Quinta, 03 de Dezembro de 2020
    |  Fale connosco  |   Assinante    
 

Magistrado defende "mão pesada" contra contrabando de combustível


26 Outubro de 2020 | 16h35 - Actualizado em 27 Outubro de 2020 | 09h13

Mbanza Kongo - O sub-procurador geral da República titular do Zaire, Francisco Martins, advogou, esta segunda-feira, em Mbanza Kongo, "mão pesada" contra o crime de contrabando de combustível no país.


Na opinião do magistrado do Ministério Público, que falava no final de uma visita efectuada por um grupo de funcionários da Agência Angola Press (ANGOP), a actual pena de dois anos de prisão maior e pagamento de multa está longe de desencorajar este fenómeno prejudicial a economia nacional.

Admitiu que o contrabando transfronteiriço de gasolina e gasóleo, a nível da fronteira desta província com a República Democrática do Congo (RDC), atingiu níveis preocupantes e que exige a conjugação de sinergias para  um combate cerrado.

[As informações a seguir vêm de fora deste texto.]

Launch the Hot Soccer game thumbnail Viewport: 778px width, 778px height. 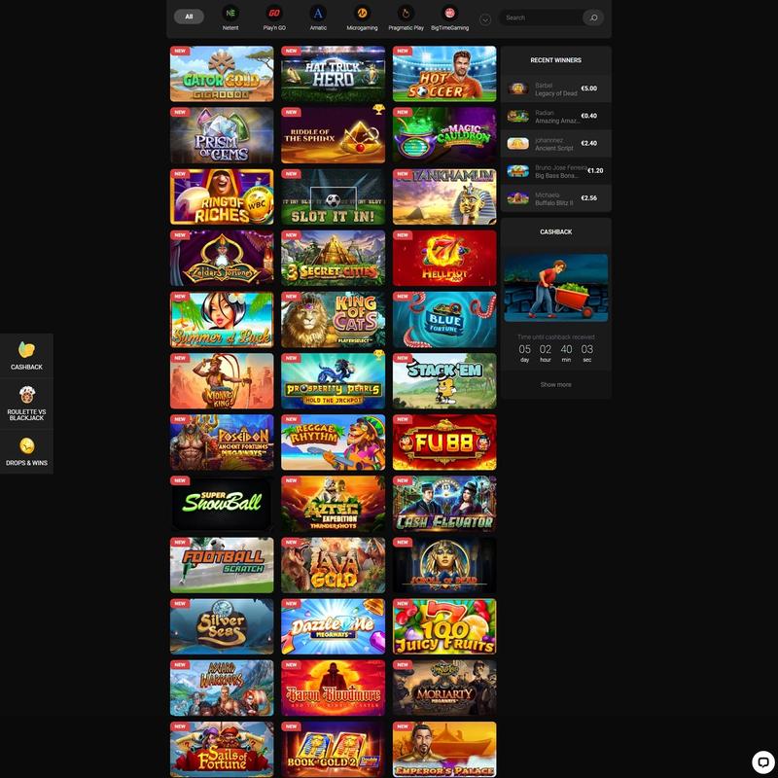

O magistrado, quando questionado sobre o eventual envolvimento de agentes da polícia nacional, disse que a PGR está sem provas para sustentar esta acusação, tendo apelado aos cidadãos que as façam chegar ao seu órgão.

Sem avançar dados estatísticos, o sub-procurador geral da República Titular no Zaire disse ser frequente a saída de enormes quantidades de gasolina e gasóleo por vias ilegais, a partir da fronteira desta região com o país vizinho.

Para Francisco Martins, com o contrabando proliferam outros crimes conexos, como a imigração ilegal, falsificação de documentos, entre outros.

“Talvez haja pouca divulgação, mas os casos que chegam ao conhecimento da PGR têm sido julgados”, asseverou.

Quantidades de combustível são apreendidas regularmente na província do Zaire pelas forças da ordem e segurança fronteiriça, por tentativa de contrabando.

A PGR na província conta com 16 magistrados, sendo cinco localizados em Mbanza Kongo, seis no Soyo, ao passo que os restantes quatro municípios (Cuimba, Nóqui, Tomboco e Nzeto) têm um magistrado do Ministério Público cada.